Christiane Süßel | Börsen-Kurier

Die dunklen Wolken am deutschen Konjunkturhimmel lichten sich. Gleich zwei positive Nachrichten pusten die schlechte Stimmung beharrlich zur Seite. Da ist die Meldung vom Statistischen Bundesamt, dass die deutsche Wirtschaft im dritten Quartal nicht wie im zweiten Quartal (-0,2 %) geschrumpft ist. Zwar kam das Bruttoinlandsprodukt (BIP) zwischen Juli und September nur um magere 0,1 % voran, doch die Analysten hatten mit einem Rückgang um 0,1 % gerechnet. Mit dem leicht positiven Wert sei Deutschland „um Haaresbreite“ an einer technischen Rezession vorbeigeschrammt, kommentieren die Analysten der Deutschen Bank. (Anm.: Eine technische Rezession ist gegeben, wenn in zwei aufeinanderfolgenden Quartalen das BIP zurückfällt.) Der unerwartete BIP-Anstieg fußt in den Augen von Katharina Utermöhl, Analystin bei der Allianz, vor allem auf der weiter robusten Binnennachfrage, allen voran steigenden Bauinvestitionen, die den Gegenwind seitens des Außenhandels wettmachten.
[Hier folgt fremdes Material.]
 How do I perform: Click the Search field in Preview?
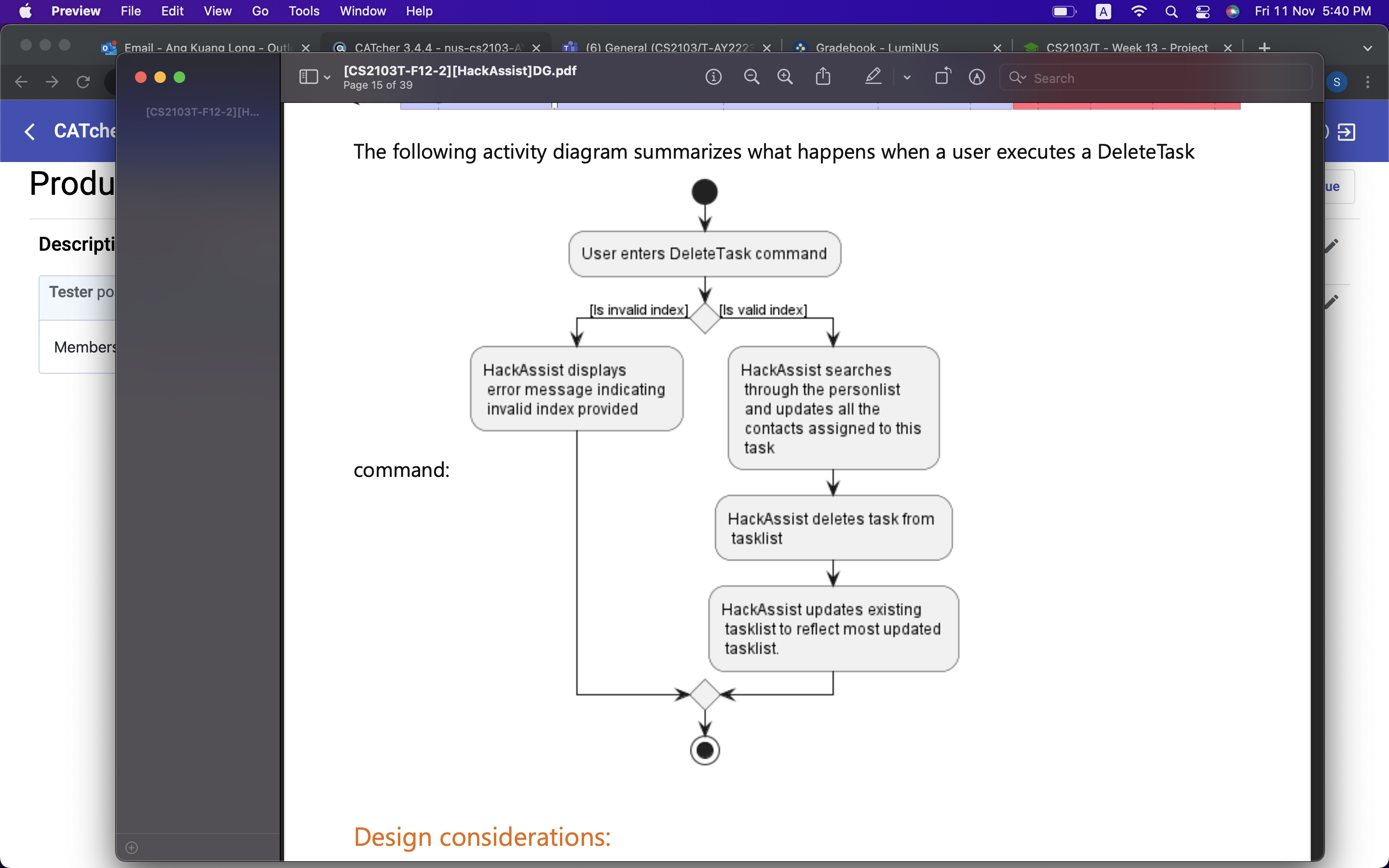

Sie sieht dennoch keinen Grund zum Feiern, denn auch infolge des verhaltenden Welthandels und der lahmenden Automobilbranche sei in den kommenden Quartalen bestenfalls mit einem Mini-Wachstum zu rechnen. Da die Industrieschwäche auf die Binnennachfrage abfärbe, bleibe auch 2020 das Rezessionsrisiko erhöht. Nord LB-Chefökonom Christian Lips sieht immerhin den Beginn einer Bodenbildung: „Nicht mehr, und nicht weniger.“

Dabei sind etwa die Finanzexperten, denen das Zentrum für Europäische Wirtschaftsforschung (ZEW) monatlich den Puls fühlt, im November besserer Laune. Mitten im warmen August waren ihre Konjunkturerwartungen mit -44,1 Punkten auf einen eisigen Tiefstand eingebrochen und hatten sich im Oktober auf -22,8 Zähler erholt. Nun blicken sie deutlich optimistischer in die kommenden Monate. Der ZEW-Erwartungsindex springt um satte 20,7 Zähler auf -2,1 Punkte, bewegt sich damit aber immer noch auf dünnem Eis. Zudem tragen die Finanzprofis beim Blick auf die aktuelle Lage keine rosarote Brille. Der ZEW-Lagewert ist mit -24,7 Punkten weiterhin alles andere als berauschend. Als Treiber für den Stimmungsaufschwung sieht ZEW-Präsident Achim Wambach die gestiegenen Hoffnungen, „dass sich das internationale wirtschaftspolitische Umfeld in der näheren Zukunft verbessern wird.“ Auch der Chefökonom der VP Bank Thomas Gitzel hofft, dass vorerst das Schlimmste an Hiobsbotschaften hinter der deutschen Volkswirtschaft liegt: „Einige Stolpersteine scheinen aus dem Weg geräumt.“ Allerdings richteten sich die ZEW-Konjunkturerwartungen mit ihren Scheinwerfern bereits in das Jahr 2020: „Wenn sich Konjunkturfrühindikatoren verbessern, sprechen wir nicht über Wachstumsraten von 2 %, sondern vielmehr von einem BIP-Zuwachs in der Größenordnung zwischen 0,5 und 1,0 %“, bremst er die Euphorie. Immerhin korrigiert auch die Deutsche Bank ihre BIP-Prognose für 2019 von 0,3 auf nun 0,5 % nach oben.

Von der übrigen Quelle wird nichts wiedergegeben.